Taking the single-parameter estimation of reservoir permeability in case 1 as an example, the UKF algorithm and EKF algorithm are compared and analyzed, as shown in Figure 13. The simulation results are shown in Table 2. The average reservoir permeability while drilling through each reservoir unit is used as the estimated value. Compared with EKF, the estimated values of UKF in units 1-5 are both closer to the true value. Moreover, it takes less time for UKF estimation error to converge to 10% than it is for EKF. Only when reservoir unit 5 is used, time of convergence to 10% is higher than that for EKF, which may be related to the randomness of model noise. The numerical results show that UKF is superior to EKF in both estimation accuracy and convergence speed, which further indicates the superiority and accuracy of this model.

5. Conclusion

(1)A novel interpretation model while underbalanced drilling based on the UKF and three-phase variable mass flow model of oil, gas, and liquid is established. The measurement parameters are simplified to bottomhole pressure and liquid outlet flow, to continuously update the permeability and reservoir pressure along the well, helping the management of the wellbore during the UBD and follow-up completion operations(2)Three cases including reservoir permeability and pressure single-parameter estimation and double-parameter estimation are simulated. The results show that the interpretation accuracy of single-parameter estimation is high and the filtered values of bottomhole pressure and outlet flow trace the measured values in real time. When a new section of the reservoir is opened, the estimated reservoir permeability or pressure can always be quickly and accurately returned to its true value. However, the double-parameter estimation cannot be realized, and the interpretation accuracy is low(3)The comparison between the UKF and the EKF is carried out. The results show that UKF is superior to EKF in both estimation accuracy and convergence speed, which further illustrates the superiority and accuracy of the new model for interpretation while underbalanced drilling based on UKF(4)Although the presented study is promising, for addressing the problem of joint state-and-parameter estimation of a multiphase flow during drilling, further development of the methodology is needed.
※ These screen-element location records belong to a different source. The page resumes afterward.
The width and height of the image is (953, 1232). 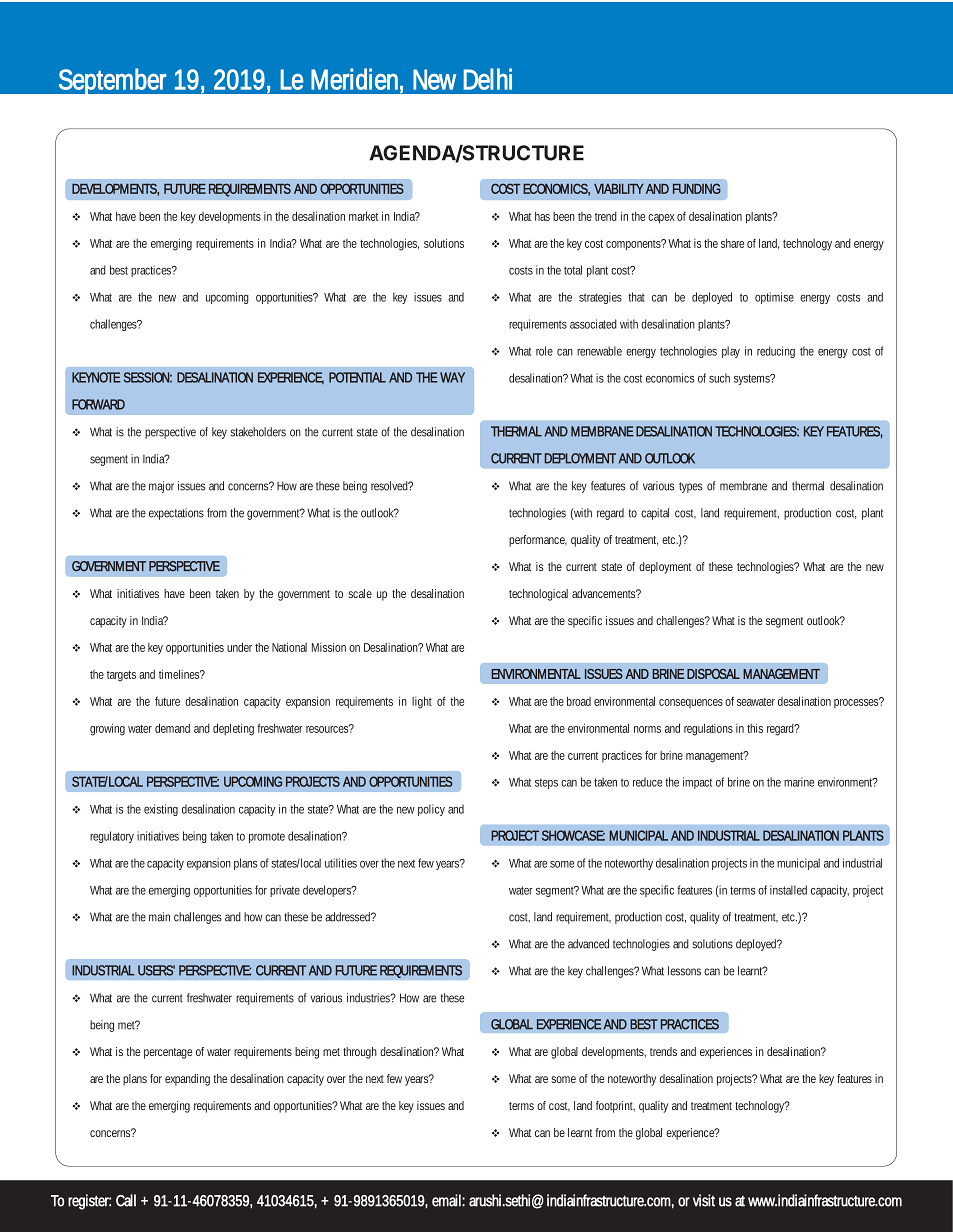 I want to click on WAY, so click(x=452, y=377).
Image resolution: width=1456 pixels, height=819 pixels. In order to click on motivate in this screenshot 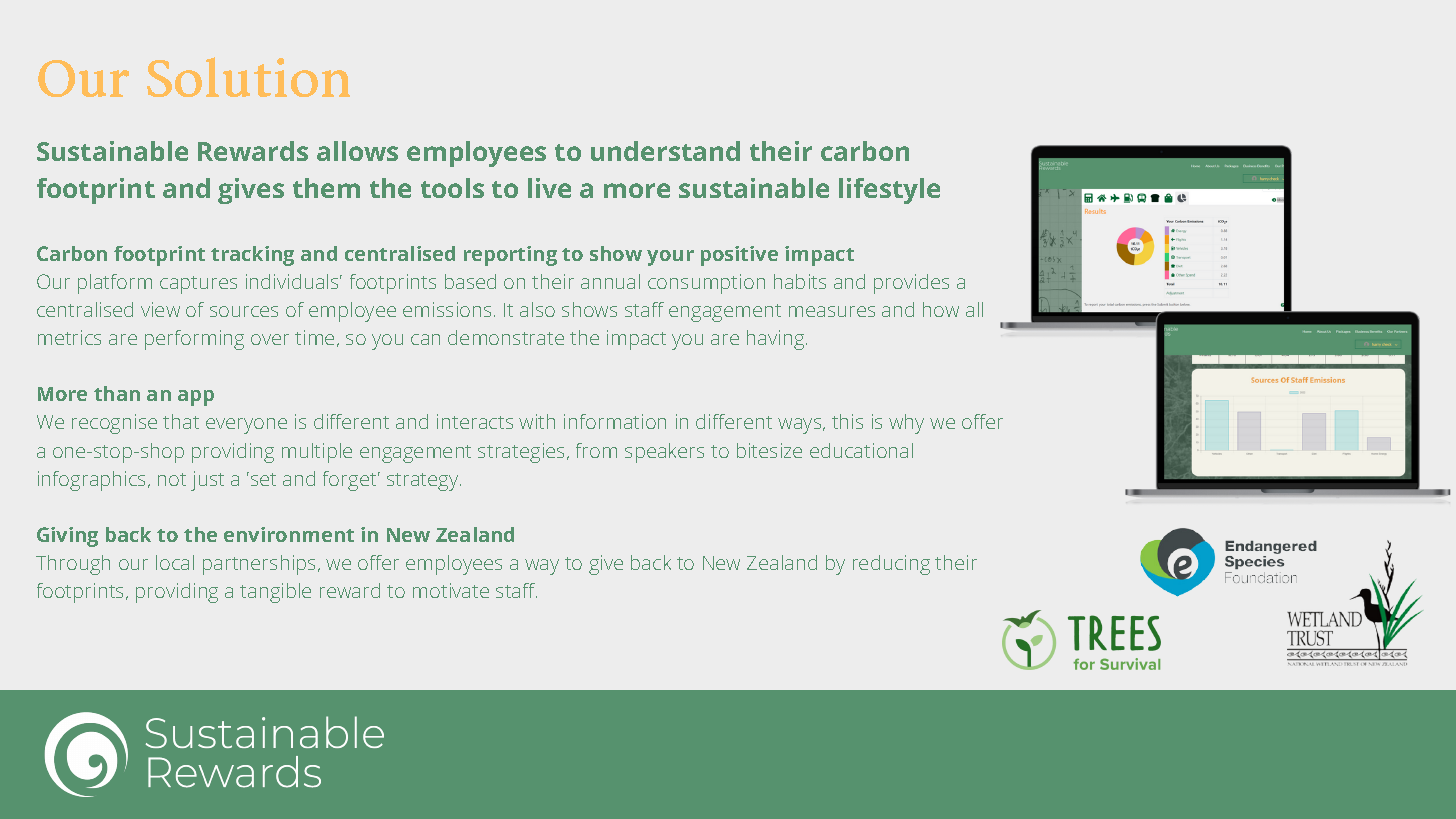, I will do `click(451, 590)`.
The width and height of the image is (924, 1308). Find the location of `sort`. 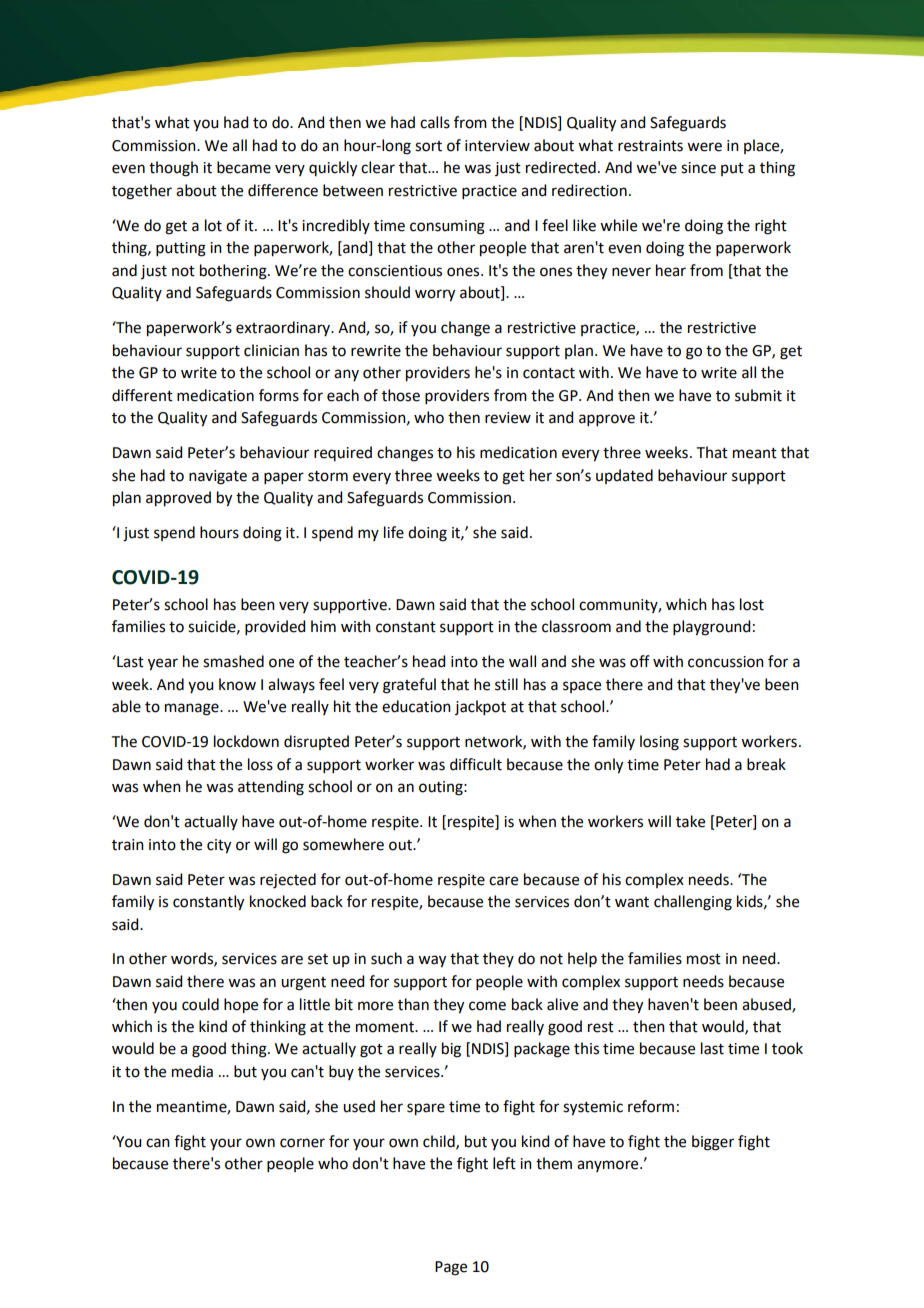

sort is located at coordinates (428, 146).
Future works will include how to achieve the double-parameter or even multiple-parameter estimation for reservoir characteristics and the application of the methodology to actual oilfield experiments

Data Availability

The data used to support the findings of this study are available from the corresponding author upon request.

Conflicts of Interest

The authors declare that they have no conflicts of interest.

Authors’ Contributions

Miao He conceived and designed the study and performed the modelling. Yihang Zhang wrote the manuscript. Mingbiao Xu reviewed and edited the manuscript. Jun Li performed the data analyses. Jianjian Song helped perform the analysis with constructive discussions.

Acknowledgments

The authors would like to thank the National Natural Science Foundation of China (Grant Nos. 51904034 and 51734010) for the financial support and the National Major Science and Technology Projects of China (Grant numbers 2016ZX05060 and 2017ZX05032004-004).